◆ RECORDS PROVIDED:
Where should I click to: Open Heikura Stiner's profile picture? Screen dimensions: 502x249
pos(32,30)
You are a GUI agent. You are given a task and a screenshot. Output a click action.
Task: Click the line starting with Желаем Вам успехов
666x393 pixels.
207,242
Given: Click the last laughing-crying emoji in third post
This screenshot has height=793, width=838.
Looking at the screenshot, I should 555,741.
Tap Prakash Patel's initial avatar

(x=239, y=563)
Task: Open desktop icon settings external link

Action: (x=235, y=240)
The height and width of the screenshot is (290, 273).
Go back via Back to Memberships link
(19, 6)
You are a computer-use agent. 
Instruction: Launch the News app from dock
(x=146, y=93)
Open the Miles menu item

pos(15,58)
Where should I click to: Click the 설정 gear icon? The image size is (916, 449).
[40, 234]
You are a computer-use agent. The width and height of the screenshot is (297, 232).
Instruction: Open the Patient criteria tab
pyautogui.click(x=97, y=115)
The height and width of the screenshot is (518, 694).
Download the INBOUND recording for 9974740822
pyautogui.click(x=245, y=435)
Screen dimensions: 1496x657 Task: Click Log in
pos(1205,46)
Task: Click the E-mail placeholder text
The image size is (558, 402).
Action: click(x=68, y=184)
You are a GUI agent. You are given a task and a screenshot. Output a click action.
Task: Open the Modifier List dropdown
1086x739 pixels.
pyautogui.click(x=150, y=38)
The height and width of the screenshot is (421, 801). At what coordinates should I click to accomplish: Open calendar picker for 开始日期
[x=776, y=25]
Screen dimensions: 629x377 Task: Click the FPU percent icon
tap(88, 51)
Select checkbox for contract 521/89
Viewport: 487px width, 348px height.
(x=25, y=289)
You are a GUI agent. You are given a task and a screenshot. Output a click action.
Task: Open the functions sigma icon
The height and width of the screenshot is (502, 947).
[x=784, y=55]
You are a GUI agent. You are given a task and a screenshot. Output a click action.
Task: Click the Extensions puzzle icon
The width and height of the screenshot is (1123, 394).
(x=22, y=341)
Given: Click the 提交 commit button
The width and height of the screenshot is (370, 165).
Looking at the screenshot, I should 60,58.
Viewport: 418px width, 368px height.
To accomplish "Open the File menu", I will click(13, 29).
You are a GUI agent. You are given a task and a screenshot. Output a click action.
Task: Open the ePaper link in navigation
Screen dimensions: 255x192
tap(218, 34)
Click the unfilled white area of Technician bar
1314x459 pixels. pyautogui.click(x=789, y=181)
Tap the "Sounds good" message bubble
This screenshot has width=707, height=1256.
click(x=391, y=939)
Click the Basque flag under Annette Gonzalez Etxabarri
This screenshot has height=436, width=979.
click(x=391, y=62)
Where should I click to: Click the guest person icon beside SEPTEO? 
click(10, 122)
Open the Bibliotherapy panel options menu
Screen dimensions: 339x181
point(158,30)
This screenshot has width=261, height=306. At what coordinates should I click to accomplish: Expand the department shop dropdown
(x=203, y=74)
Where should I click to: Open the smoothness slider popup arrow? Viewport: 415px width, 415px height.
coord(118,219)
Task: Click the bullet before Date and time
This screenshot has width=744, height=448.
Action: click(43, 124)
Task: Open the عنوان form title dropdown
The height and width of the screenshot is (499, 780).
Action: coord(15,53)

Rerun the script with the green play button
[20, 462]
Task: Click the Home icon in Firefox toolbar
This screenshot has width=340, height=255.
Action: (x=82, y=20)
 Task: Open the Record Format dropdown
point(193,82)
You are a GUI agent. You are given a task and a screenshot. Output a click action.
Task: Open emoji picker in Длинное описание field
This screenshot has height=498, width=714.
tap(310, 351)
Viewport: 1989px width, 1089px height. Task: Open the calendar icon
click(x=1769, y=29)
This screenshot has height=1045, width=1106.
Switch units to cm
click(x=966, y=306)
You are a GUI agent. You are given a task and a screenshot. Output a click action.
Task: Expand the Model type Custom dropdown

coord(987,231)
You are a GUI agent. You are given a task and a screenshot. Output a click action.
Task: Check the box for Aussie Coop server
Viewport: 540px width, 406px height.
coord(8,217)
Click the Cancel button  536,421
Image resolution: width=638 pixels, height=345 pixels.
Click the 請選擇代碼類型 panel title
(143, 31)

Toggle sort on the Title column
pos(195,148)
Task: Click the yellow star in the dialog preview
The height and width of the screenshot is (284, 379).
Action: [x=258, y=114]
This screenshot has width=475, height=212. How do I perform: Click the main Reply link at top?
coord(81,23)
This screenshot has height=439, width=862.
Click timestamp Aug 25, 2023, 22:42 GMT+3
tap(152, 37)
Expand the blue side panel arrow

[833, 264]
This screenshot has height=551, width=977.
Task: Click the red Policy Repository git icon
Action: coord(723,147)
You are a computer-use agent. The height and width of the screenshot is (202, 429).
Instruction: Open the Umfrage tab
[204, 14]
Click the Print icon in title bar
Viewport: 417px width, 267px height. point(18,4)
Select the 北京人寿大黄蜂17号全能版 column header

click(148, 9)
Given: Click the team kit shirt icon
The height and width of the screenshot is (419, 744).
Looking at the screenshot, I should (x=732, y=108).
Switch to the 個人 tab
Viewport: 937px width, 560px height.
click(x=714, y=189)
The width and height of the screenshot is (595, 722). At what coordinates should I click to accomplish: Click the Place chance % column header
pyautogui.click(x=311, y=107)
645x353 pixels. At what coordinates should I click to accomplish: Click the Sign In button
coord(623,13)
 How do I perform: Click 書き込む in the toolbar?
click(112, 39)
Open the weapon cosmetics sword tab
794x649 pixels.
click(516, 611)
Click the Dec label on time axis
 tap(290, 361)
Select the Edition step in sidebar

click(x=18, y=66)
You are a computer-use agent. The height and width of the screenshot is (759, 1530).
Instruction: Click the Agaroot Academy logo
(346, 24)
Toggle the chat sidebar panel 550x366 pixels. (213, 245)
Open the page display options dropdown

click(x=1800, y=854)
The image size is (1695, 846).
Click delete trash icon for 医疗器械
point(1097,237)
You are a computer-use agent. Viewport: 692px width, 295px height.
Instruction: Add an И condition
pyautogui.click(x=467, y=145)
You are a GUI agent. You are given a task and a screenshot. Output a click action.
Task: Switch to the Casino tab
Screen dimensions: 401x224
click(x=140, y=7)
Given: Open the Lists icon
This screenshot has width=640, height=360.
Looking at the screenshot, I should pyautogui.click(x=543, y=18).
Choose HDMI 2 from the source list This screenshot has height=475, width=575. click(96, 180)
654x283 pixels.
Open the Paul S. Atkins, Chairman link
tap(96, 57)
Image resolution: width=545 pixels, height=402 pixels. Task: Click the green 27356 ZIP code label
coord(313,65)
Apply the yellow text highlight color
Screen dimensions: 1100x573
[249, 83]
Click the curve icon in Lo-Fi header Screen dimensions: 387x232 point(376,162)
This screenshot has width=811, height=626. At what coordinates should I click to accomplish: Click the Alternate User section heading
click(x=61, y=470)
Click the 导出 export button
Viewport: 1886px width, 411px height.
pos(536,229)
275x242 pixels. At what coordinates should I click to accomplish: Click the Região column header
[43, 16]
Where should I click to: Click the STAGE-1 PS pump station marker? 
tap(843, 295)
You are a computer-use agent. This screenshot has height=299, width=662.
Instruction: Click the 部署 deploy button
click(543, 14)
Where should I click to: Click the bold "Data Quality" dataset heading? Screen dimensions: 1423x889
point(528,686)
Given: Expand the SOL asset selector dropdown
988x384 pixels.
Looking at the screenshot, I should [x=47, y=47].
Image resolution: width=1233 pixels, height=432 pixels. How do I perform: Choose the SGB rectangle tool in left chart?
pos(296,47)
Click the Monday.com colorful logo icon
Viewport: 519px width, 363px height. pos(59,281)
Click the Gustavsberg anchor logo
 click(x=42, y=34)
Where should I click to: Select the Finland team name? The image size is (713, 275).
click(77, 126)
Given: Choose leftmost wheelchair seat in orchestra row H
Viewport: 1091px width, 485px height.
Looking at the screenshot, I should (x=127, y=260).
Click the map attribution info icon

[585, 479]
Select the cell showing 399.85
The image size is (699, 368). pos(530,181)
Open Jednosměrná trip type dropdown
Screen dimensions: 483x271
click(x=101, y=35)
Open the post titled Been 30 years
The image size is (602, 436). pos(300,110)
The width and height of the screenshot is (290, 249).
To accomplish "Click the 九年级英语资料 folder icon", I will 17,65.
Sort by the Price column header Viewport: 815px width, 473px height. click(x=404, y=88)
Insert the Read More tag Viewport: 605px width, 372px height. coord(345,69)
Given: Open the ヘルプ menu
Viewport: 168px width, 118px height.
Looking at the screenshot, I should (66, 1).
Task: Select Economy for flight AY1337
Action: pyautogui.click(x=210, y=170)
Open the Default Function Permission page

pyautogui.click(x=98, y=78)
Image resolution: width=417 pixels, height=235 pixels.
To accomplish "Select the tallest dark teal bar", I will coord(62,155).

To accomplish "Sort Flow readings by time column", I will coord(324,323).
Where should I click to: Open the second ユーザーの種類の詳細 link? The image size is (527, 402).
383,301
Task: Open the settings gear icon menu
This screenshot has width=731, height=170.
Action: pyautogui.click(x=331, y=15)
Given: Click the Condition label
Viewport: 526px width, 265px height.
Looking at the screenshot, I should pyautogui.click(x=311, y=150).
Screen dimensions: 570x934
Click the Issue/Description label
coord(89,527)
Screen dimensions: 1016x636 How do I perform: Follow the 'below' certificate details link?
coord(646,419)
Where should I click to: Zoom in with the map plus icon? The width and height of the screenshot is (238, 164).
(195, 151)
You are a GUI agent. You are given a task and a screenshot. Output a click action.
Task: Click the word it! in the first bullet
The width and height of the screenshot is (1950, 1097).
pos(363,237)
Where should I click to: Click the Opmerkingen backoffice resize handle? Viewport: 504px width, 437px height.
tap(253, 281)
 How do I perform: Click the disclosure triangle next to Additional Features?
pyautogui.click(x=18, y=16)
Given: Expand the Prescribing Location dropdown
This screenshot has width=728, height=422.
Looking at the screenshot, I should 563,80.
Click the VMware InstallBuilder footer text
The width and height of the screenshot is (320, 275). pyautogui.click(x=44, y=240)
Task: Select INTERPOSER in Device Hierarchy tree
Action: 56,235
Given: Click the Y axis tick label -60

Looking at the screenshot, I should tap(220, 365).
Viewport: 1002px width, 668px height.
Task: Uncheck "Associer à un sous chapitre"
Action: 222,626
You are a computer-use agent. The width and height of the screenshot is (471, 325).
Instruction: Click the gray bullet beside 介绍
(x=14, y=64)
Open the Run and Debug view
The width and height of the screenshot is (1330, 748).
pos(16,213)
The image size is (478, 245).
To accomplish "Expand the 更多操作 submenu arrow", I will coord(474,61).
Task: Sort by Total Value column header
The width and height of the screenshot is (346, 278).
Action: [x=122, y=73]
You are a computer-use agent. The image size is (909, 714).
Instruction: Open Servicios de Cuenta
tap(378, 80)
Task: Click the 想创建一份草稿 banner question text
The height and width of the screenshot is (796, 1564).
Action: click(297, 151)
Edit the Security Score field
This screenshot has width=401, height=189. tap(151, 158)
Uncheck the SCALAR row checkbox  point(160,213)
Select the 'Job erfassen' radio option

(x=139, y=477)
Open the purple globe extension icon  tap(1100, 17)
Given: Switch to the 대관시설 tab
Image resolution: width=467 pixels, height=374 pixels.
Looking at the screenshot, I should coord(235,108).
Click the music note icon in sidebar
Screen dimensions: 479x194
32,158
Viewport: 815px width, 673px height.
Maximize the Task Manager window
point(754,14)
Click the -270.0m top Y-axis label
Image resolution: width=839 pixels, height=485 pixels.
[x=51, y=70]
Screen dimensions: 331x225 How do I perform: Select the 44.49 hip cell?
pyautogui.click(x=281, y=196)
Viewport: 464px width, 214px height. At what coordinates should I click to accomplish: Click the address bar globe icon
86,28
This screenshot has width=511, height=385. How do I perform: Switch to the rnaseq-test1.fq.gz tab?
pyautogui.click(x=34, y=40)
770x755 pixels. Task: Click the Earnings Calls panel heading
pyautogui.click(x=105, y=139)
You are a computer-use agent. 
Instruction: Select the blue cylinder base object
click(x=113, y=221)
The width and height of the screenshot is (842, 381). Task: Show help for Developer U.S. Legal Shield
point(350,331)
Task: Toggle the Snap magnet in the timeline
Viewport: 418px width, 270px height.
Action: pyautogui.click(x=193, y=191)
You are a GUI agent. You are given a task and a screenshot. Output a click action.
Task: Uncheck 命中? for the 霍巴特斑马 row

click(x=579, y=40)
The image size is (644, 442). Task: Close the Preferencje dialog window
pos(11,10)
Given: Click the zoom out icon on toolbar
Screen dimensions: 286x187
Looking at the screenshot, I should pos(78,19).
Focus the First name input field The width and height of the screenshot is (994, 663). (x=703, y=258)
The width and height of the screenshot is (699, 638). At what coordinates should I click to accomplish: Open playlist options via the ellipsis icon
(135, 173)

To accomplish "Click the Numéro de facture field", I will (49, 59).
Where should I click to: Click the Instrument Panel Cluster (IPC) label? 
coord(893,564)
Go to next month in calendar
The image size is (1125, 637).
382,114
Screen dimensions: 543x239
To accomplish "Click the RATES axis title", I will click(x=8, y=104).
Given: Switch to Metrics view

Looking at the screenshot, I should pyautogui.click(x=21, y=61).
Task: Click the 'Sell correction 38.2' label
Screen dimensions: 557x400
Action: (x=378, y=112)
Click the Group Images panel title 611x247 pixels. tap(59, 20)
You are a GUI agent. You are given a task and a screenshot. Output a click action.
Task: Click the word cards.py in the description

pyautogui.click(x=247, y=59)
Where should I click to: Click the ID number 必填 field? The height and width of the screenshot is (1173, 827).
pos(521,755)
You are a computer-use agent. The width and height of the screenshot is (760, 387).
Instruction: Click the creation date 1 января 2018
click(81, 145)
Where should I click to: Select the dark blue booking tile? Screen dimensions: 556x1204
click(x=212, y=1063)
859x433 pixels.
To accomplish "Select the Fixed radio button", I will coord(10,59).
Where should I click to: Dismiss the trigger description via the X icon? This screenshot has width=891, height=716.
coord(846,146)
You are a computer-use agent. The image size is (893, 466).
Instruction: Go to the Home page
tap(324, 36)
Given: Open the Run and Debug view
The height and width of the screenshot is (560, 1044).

◆ TASK REQUIREMENTS:
Set aside each line above that includes the string "emoji" and report it.

◆ RESULT OF THE EXERCISE:
Given: Click the last laughing-crying emoji in third post
Task: Open emoji picker in Длинное описание field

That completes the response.